Sermon of Fatima in Medina

The Sermon of Fadak (Arabic: الخطبة الفدكية‎) refers to a speech at the Prophet's Mosque in Medina, delivered by Fatima, daughter of the Islamic prophet Muhammad, shortly after his death in 632 CE. In this sermon, Fatima protested Abu Bakr's succession to Muhammad and criticized Muslims for descending to what she described as their pre-Islamic habits. Fatima considered her husband Ali to be the rightful successor of Muhammad, referring to his announcement at Ghadir Khumm.

In her remarks, Fatima also chastised Abu Bakr for denying her right of inheritance to the agricultural lands of Fadak, which she considered to be in violation of the Quran and Sunna (prophetic precedence).
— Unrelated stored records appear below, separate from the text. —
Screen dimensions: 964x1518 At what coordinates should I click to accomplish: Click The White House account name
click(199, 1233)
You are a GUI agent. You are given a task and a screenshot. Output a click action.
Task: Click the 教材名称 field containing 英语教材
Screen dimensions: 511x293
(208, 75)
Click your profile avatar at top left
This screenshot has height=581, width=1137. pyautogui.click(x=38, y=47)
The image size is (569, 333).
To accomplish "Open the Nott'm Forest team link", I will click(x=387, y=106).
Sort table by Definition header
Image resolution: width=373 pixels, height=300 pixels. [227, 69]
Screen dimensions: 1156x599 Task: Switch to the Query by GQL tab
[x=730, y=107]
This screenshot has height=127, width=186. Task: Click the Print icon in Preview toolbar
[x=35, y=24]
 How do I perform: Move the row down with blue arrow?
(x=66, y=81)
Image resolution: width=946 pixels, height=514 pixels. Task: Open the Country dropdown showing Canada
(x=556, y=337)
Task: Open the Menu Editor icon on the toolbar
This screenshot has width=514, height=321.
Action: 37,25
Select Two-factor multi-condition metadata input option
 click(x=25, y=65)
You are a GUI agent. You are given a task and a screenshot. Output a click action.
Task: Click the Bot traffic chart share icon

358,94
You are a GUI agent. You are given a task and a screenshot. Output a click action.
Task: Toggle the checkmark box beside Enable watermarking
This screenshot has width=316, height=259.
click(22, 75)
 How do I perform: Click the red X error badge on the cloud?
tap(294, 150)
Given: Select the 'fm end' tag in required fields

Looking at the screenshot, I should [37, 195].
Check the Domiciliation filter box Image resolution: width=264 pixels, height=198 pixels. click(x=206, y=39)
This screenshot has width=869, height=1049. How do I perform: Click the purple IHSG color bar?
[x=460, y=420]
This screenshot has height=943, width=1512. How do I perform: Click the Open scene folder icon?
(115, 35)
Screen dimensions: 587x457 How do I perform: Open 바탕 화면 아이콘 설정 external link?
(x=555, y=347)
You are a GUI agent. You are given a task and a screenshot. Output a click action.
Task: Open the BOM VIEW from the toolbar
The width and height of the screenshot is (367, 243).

Among others sources, the Sermon of Fadak appears in Balaghat al-nisa', an anthology of eloquent speeches by women. The Sunni author of Balaghat writes that the speech is well known among the Shia, though its attribution to Fatima is rejected by the Sunni.

==Background==
=== Fadak ===
Fadak was a village located to the north of Medina, at a distance of two days travel. As part of a peace treaty with a Jewish tribe, half of the agricultural land of Fadak was considered fay and belonged to Muhammad, in line with verse 59:6 of the Quran. There is some evidence that Muhammad gifted his share of Fadak to Fatima in Medina when verse 17:26 was revealed, and her agents managed the property when Muhammad was alive. This is the view of Shia authors, including al-Kulayni and al-Ayyashi. Among Sunnis, al-Suyuti and al-Dhahabi are of this view, while al-Jurjani and Ibn Kathir are uncertain whether the verse was revealed to Muhammad in Medina. The revenue of Fadak largely supported needy travelers, the poor, military expeditions, and Muhammad's family, who were forbidden from receiving general alms.

=== Confiscation of Fadak ===
Following Muhammad's death in 632 and early in his caliphate, Abu Bakr is said to have seized Fadak from Fatima, and evicted her agents, possibly as a show of authority to Muhammad's clan (Banu Hashim) who had not yet pledged allegiance to Abu Bakr, or perhaps in retaliation for his exclusion by the Banu Hashim from the funeral rites of Muhammad. The confiscation of Fadak by Abu Bakr is the Shia view. In Sunni sources, the charge of usurpation appears, for instance, in the works of Ibn Hajar al-Haythami and Ibn Sa'd.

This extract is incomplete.